But as Supernatural delves deeper and deeper into the primordial: God, Amara, The Shadow, The Empty, and Beyond -- so much as what seemed like a perfectly Reasonable(TM) statement from me about Dreaming In Nothing really seemed to blow out a valve on some people and I had to step back and go, Why Is That? I mean, our show already covers universes that aren’t even remotely attached to our center one (French Mistake vs MainVerse, as opposed to Endverse or AUverse which are timeline divergent), but I think people have had a hard time stacking up some mythological concepts our team is employing.
And it’s not just Random Speculation Of Intertext I Like that they’re employing. Some are in name, some are in direct concept, some are in... episode titles. Be it directly in “Ouroboros”, or more abstractly in Optimism vs Nihilism. 
I may employ a few reference visuals and will definitely pull corresponding quotes from dogma(s), but let it be said -- these ideas are not even necessarily unique. I am not going to deep dive into the specifics of these beyond what is needed, because while I’d love to say “it’s obvious they’re using pure hermetics” from my angle, as a hermeticist, with recent titles and themes -- they might not be. They might be mixing and matching and just employing sweeping Omnimyth structure, such as The Hero With 1000 Faces but in mytharc form rather than just hero journey. (Also, read Campbell’s work, cuz reasons.)
THAT SAID.
I’ll carry away immediately into an aside that it was once kinda the swaggy thing to consider Hermeticism as “optimism” and gnosticism as “pessimism,” and they were parallel but not identical philosophies to discussing the origins of the universe. Both philosophies basically go on that the soul can only escape material bondage through deep and special, personal intuitive knowledge. There’s no one path through any of these, they both have respective denominations -- they are more philosophy than hard dogma and are designed for debate and, in some facets, scientific testing and comparison. That said, there’s some paradoxes, which is why I’m not gonna sit here needling any specific vein. 

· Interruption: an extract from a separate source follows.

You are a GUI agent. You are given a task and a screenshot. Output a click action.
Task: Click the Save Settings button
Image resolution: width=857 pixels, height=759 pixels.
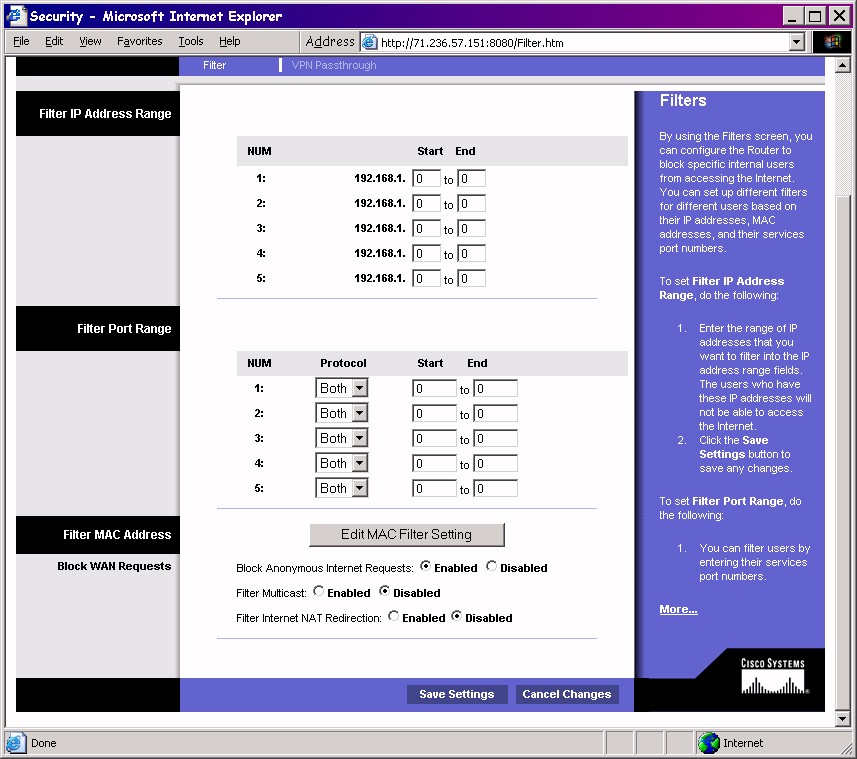(x=457, y=694)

And you know, they touch on other ideas -- Qabbalism, for example; a great many creator myths, and so forth. Most of these resonate from an idea. Once there was nothing, and now there’s something, so we have to figure out how the fuck we got to all this Something out of Nothing. And I mean even if you say “big bang,” a related question in this philosophy is okay, but why was there the infinitely compressed boomy dot and why did it bang, because if there was nothing, how did nothing bang.
You see the catch-22. 
SO LET’S TALK ABOUT NOTHING.
I’m going to use the Qabbalistic concepts, but these are in heavy discussion, only slightly divergent, in a variety of these discussions. Change the label as you will, there’s really only so many ways to discuss Nothing.
When we see The Empty in the show, we see black space. Which is fair. We, the viewers, are in a three dimensional world viewing light pouring out of our TV screen, and not in an indefinable void of any concepts, much less space.
Both of these fields use the Qabbalistic tree of life as their way to sort of like, grok how things go from nothing to everything, but even the tree means Something is there. We’ll get to the tree in a bit.
Before it all though, there is Ain. It’s negative existence, an absolute nothingness, sometimes called The Prime Cause or the Originless Origin of all manifestation. It’s not knowable or describable and anything you can say about it is not. In fact, that word pasta is itself still too defined. You feel me?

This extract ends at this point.